Tasks to complete.
- a) In the resource-counting text, which table in the API DB can instances be obtained from?
- b) In the resource-counting text, write out the passage from "All other resources" up to and including "API to check." again, changing "ReservableResource" to "CountableResource".

All other resources should be able to be counted in one step:

  • instances (ReservableResource): This can be obtained from instance_mappings table in API DB. We may be able to create a tally from the aforementioned cores/ram query and use that instead of doing a new query of instance_mappings.

  • security_groups (ReservableResource): Deprecated in 2.36 and not checked in Nova with Neutron. This is checked in the API with nova-network. security_groups are in the cell database so this would be a cell DB read from the API to check.

  • floating_ips (ReservableResource): Deprecated in 2.36 and not checked in Nova with Neutron. This is checked when auto_assign_floating_ip allocates a floating ip with nova-network. floating_ips are in the cell database so this would be a local DB read until nova-network is removed.

  • fixed_ips (ReservableResource): Not checked in Nova with Neutron. This is checked when nova-compute de/allocates a fixed_ip with nova-network. fixed_ips are in the cell database so this would be a local DB read until nova-network is removed.

The data.
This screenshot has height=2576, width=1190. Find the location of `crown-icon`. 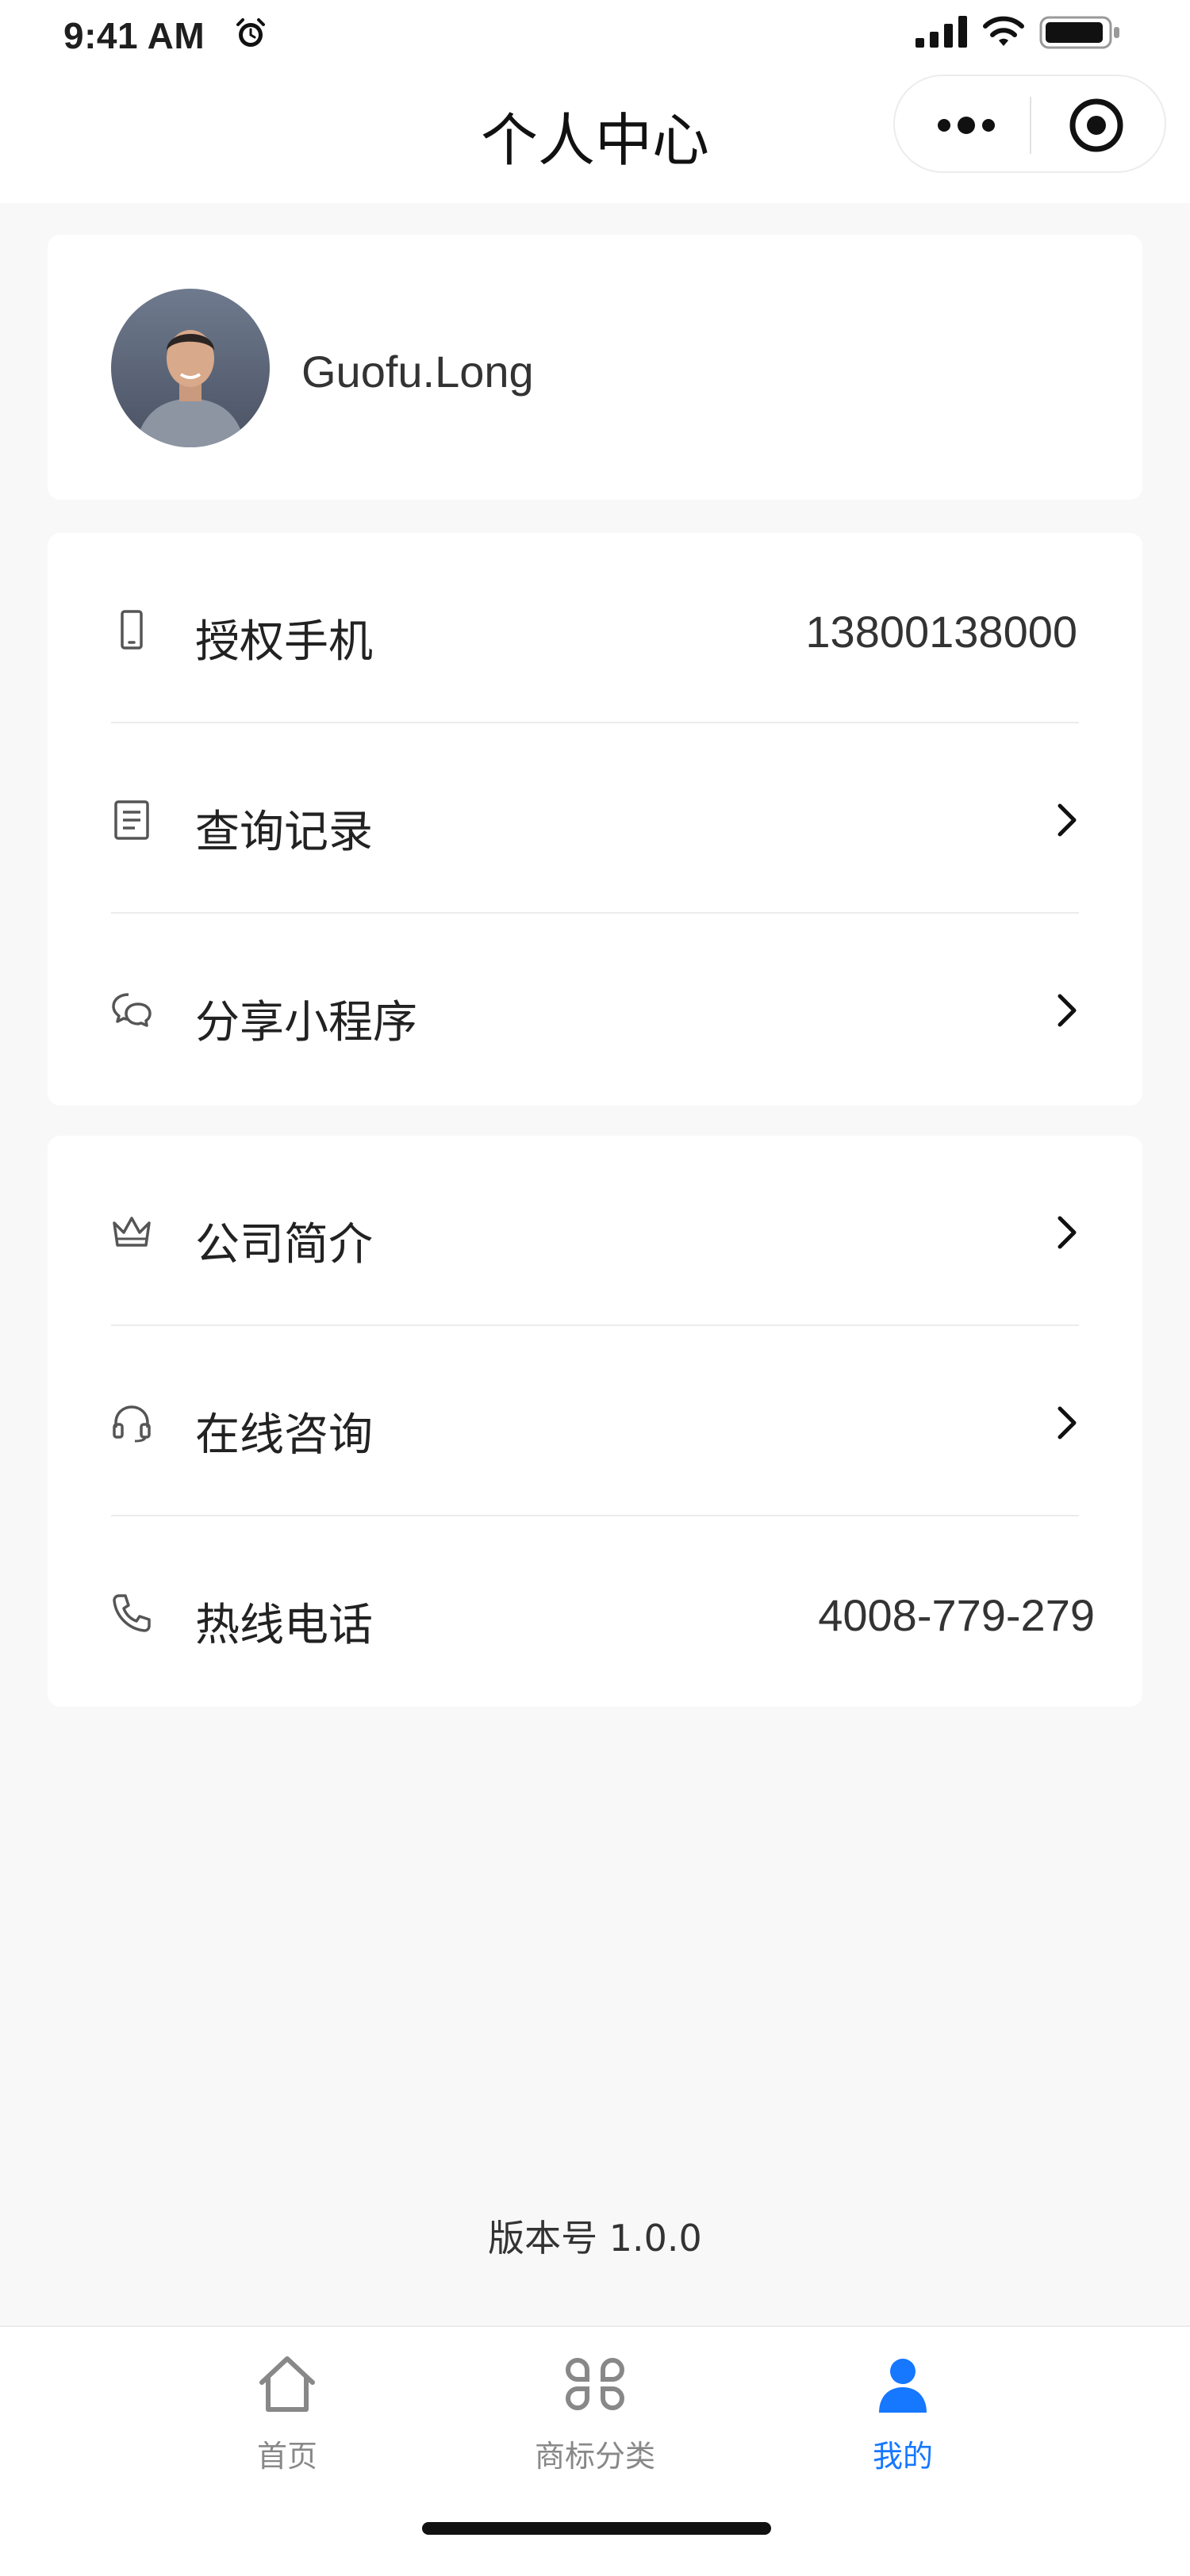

Responses for each task.
- a) The instance_mappings table.

- b)
All other resources should be able to be counted in one step:

  • instances (CountableResource): This can be obtained from instance_mappings table in API DB. We may be able to create a tally from the aforementioned cores/ram query and use that instead of doing a new query of instance_mappings.

  • security_groups (CountableResource): Deprecated in 2.36 and not checked in Nova with Neutron. This is checked in the API with nova-network. security_groups are in the cell database so this would be a cell DB read from the API to check.